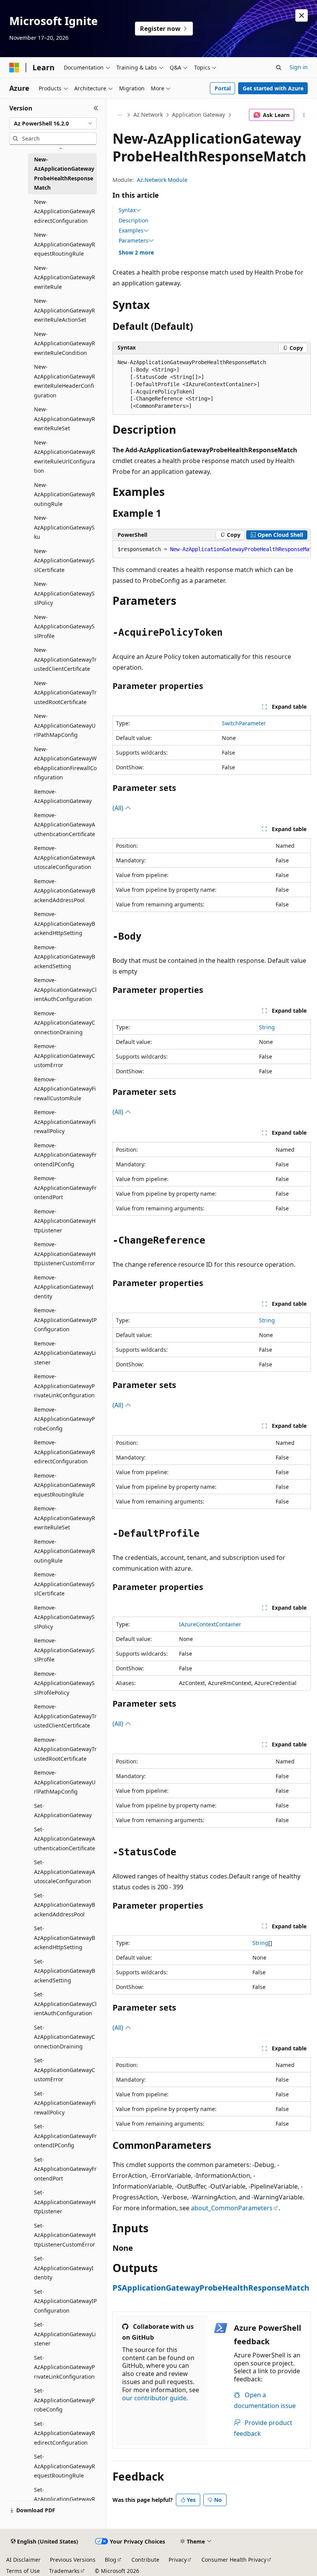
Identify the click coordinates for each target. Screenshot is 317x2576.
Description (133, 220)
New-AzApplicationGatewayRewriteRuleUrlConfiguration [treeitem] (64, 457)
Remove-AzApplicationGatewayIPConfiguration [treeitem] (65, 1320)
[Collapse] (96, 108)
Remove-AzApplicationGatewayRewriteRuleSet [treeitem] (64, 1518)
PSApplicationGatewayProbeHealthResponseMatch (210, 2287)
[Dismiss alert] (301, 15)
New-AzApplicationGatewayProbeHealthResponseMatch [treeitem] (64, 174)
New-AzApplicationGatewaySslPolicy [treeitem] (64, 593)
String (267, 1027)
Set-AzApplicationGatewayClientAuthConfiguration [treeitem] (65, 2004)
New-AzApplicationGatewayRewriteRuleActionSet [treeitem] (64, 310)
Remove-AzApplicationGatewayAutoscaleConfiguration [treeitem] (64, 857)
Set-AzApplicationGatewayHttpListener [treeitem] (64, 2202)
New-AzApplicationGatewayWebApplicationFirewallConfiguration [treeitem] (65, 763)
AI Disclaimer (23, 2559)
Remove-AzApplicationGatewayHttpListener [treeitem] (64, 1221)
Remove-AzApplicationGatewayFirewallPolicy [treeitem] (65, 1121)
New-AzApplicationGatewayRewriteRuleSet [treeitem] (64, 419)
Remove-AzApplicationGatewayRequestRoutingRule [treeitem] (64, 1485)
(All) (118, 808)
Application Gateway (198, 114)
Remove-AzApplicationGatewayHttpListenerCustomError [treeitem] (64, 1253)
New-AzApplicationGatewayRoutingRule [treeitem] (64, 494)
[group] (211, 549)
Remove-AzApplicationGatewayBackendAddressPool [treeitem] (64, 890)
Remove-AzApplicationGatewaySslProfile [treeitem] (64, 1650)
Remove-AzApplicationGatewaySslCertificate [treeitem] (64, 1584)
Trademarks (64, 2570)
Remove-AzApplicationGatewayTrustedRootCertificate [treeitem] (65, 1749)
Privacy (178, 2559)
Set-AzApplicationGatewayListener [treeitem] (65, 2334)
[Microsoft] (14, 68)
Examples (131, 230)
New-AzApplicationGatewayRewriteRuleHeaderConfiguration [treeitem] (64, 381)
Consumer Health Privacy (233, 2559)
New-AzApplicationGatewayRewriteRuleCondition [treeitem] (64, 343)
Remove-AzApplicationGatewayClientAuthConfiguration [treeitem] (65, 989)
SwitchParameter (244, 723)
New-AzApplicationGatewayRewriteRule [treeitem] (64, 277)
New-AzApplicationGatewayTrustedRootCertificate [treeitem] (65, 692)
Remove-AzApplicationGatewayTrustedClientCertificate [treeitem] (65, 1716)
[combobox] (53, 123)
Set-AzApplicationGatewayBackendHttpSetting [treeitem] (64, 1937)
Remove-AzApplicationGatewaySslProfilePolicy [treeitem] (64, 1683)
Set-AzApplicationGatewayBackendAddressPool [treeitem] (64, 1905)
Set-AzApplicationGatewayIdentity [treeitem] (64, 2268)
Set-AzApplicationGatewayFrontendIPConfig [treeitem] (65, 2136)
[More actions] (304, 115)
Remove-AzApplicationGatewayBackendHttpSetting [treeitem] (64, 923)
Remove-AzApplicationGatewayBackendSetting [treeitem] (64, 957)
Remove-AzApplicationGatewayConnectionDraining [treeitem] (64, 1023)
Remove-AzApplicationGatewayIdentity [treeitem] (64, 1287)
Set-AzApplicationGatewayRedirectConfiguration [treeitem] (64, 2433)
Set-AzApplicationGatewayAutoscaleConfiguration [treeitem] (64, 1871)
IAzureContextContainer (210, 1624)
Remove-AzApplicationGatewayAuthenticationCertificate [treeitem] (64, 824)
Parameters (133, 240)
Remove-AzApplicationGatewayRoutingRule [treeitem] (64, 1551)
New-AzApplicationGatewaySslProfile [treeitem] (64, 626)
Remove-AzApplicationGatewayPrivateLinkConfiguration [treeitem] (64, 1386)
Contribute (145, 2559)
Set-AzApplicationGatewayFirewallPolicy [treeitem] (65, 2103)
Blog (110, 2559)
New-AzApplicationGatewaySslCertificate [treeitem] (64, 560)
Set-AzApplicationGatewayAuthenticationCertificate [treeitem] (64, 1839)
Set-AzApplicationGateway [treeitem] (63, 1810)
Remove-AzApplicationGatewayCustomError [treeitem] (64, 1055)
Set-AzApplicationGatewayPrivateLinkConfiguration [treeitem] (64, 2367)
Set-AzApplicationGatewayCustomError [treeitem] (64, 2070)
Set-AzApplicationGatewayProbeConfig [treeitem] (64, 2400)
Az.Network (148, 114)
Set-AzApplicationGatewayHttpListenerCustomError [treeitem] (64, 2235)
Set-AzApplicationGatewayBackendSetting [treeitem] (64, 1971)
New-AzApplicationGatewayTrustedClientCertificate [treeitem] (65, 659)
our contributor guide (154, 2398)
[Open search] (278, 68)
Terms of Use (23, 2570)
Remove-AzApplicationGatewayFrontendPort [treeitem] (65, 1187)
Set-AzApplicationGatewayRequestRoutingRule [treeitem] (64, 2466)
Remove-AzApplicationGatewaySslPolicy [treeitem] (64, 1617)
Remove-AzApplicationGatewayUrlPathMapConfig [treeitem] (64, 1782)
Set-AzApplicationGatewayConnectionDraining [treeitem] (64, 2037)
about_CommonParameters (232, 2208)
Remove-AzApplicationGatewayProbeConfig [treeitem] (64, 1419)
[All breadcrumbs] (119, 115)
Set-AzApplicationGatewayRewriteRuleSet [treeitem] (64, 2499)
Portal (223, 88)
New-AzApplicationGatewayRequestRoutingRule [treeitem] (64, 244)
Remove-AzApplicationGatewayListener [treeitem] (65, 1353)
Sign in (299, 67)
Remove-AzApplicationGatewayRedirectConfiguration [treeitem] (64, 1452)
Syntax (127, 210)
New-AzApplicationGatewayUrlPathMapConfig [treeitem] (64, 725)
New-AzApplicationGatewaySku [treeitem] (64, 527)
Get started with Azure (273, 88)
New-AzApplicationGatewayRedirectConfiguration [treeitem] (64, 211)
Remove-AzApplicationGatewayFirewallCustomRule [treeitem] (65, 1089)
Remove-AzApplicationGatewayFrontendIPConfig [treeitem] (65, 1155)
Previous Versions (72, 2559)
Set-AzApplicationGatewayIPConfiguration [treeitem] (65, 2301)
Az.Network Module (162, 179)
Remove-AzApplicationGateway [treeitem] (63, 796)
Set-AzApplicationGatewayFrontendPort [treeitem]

Your goal
Your answer must be an exact transcription of every entry, minus the pictures.

Task result
Identify the click coordinates for each target. Screenshot is 317x2576.
Description (133, 220)
New-AzApplicationGatewayRewriteRuleUrlConfiguration [treeitem] (64, 457)
Remove-AzApplicationGatewayIPConfiguration [treeitem] (65, 1320)
[Collapse] (96, 108)
Remove-AzApplicationGatewayRewriteRuleSet [treeitem] (64, 1518)
PSApplicationGatewayProbeHealthResponseMatch (210, 2287)
[Dismiss alert] (301, 15)
New-AzApplicationGatewayProbeHealthResponseMatch [treeitem] (64, 174)
New-AzApplicationGatewaySslPolicy [treeitem] (64, 593)
String (267, 1027)
Set-AzApplicationGatewayClientAuthConfiguration [treeitem] (65, 2004)
New-AzApplicationGatewayRewriteRuleActionSet [treeitem] (64, 310)
Remove-AzApplicationGatewayAutoscaleConfiguration [treeitem] (64, 857)
Set-AzApplicationGatewayHttpListener [treeitem] (64, 2202)
New-AzApplicationGatewayWebApplicationFirewallConfiguration [treeitem] (65, 763)
AI Disclaimer (23, 2559)
Remove-AzApplicationGatewayHttpListener [treeitem] (64, 1221)
Remove-AzApplicationGatewayFirewallPolicy [treeitem] (65, 1121)
New-AzApplicationGatewayRewriteRuleSet [treeitem] (64, 419)
Remove-AzApplicationGatewayRequestRoutingRule [treeitem] (64, 1485)
(All) (118, 808)
Application Gateway (198, 114)
Remove-AzApplicationGatewayHttpListenerCustomError [treeitem] (64, 1253)
New-AzApplicationGatewayRoutingRule [treeitem] (64, 494)
[group] (211, 549)
Remove-AzApplicationGatewayBackendAddressPool [treeitem] (64, 890)
Remove-AzApplicationGatewaySslProfile [treeitem] (64, 1650)
Remove-AzApplicationGatewaySslCertificate [treeitem] (64, 1584)
Trademarks (64, 2570)
Remove-AzApplicationGatewayTrustedRootCertificate [treeitem] (65, 1749)
Privacy (178, 2559)
Set-AzApplicationGatewayListener [treeitem] (65, 2334)
[Microsoft] (14, 68)
Examples (131, 230)
New-AzApplicationGatewayRewriteRuleHeaderConfiguration [treeitem] (64, 381)
Consumer Health Privacy (233, 2559)
New-AzApplicationGatewayRewriteRuleCondition [treeitem] (64, 343)
Remove-AzApplicationGatewayClientAuthConfiguration [treeitem] (65, 989)
SwitchParameter (244, 723)
New-AzApplicationGatewayRewriteRule [treeitem] (64, 277)
New-AzApplicationGatewayTrustedRootCertificate [treeitem] (65, 692)
Remove-AzApplicationGatewayTrustedClientCertificate [treeitem] (65, 1716)
[combobox] (53, 123)
Set-AzApplicationGatewayBackendHttpSetting [treeitem] (64, 1937)
Remove-AzApplicationGatewaySslProfilePolicy [treeitem] (64, 1683)
Set-AzApplicationGatewayBackendAddressPool [treeitem] (64, 1905)
Set-AzApplicationGatewayIdentity [treeitem] (64, 2268)
Set-AzApplicationGatewayFrontendIPConfig [treeitem] (65, 2136)
[More actions] (304, 115)
Remove-AzApplicationGatewayBackendHttpSetting [treeitem] (64, 923)
Remove-AzApplicationGatewayBackendSetting [treeitem] (64, 957)
Remove-AzApplicationGatewayConnectionDraining [treeitem] (64, 1023)
Remove-AzApplicationGatewayIdentity [treeitem] (64, 1287)
Set-AzApplicationGatewayRedirectConfiguration [treeitem] (64, 2433)
Set-AzApplicationGatewayAutoscaleConfiguration [treeitem] (64, 1871)
IAzureContextContainer (210, 1624)
Remove-AzApplicationGatewayAuthenticationCertificate [treeitem] (64, 824)
Parameters (133, 240)
Remove-AzApplicationGatewayRoutingRule [treeitem] (64, 1551)
New-AzApplicationGatewaySslProfile [treeitem] (64, 626)
Remove-AzApplicationGatewayPrivateLinkConfiguration [treeitem] (64, 1386)
Contribute (145, 2559)
Set-AzApplicationGatewayFirewallPolicy [treeitem] (65, 2103)
Blog (110, 2559)
New-AzApplicationGatewaySslCertificate [treeitem] (64, 560)
Set-AzApplicationGatewayAuthenticationCertificate [treeitem] (64, 1839)
Set-AzApplicationGateway [treeitem] (63, 1810)
Remove-AzApplicationGatewayCustomError [treeitem] (64, 1055)
Set-AzApplicationGatewayPrivateLinkConfiguration [treeitem] (64, 2367)
Set-AzApplicationGatewayCustomError [treeitem] (64, 2070)
Set-AzApplicationGatewayProbeConfig [treeitem] (64, 2400)
Az.Network (148, 114)
Set-AzApplicationGatewayHttpListenerCustomError [treeitem] (64, 2235)
Set-AzApplicationGatewayBackendSetting [treeitem] (64, 1971)
New-AzApplicationGatewayTrustedClientCertificate [treeitem] (65, 659)
our contributor guide (154, 2398)
[Open search] (278, 68)
Terms of Use (23, 2570)
Remove-AzApplicationGatewayFrontendPort [treeitem] (65, 1187)
Set-AzApplicationGatewayRequestRoutingRule [treeitem] (64, 2466)
Remove-AzApplicationGatewaySslPolicy [treeitem] (64, 1617)
Remove-AzApplicationGatewayUrlPathMapConfig [treeitem] (64, 1782)
Set-AzApplicationGatewayConnectionDraining [treeitem] (64, 2037)
about_CommonParameters (232, 2208)
Remove-AzApplicationGatewayProbeConfig [treeitem] (64, 1419)
[All breadcrumbs] (119, 115)
Set-AzApplicationGatewayRewriteRuleSet [treeitem] (64, 2499)
Portal (223, 88)
New-AzApplicationGatewayRequestRoutingRule [treeitem] (64, 244)
Remove-AzApplicationGatewayListener [treeitem] (65, 1353)
Sign in (299, 67)
Remove-AzApplicationGatewayRedirectConfiguration [treeitem] (64, 1452)
Syntax (127, 210)
New-AzApplicationGatewayUrlPathMapConfig [treeitem] (64, 725)
New-AzApplicationGatewaySku [treeitem] (64, 527)
Get started with Azure (273, 88)
New-AzApplicationGatewayRedirectConfiguration [treeitem] (64, 211)
Remove-AzApplicationGatewayFirewallCustomRule [treeitem] (65, 1089)
Remove-AzApplicationGatewayFrontendIPConfig [treeitem] (65, 1155)
Previous Versions (72, 2559)
Set-AzApplicationGatewayIPConfiguration [treeitem] (65, 2301)
Az.Network Module (162, 179)
Remove-AzApplicationGateway [treeitem] (63, 796)
Set-AzApplicationGatewayFrontendPort [treeitem]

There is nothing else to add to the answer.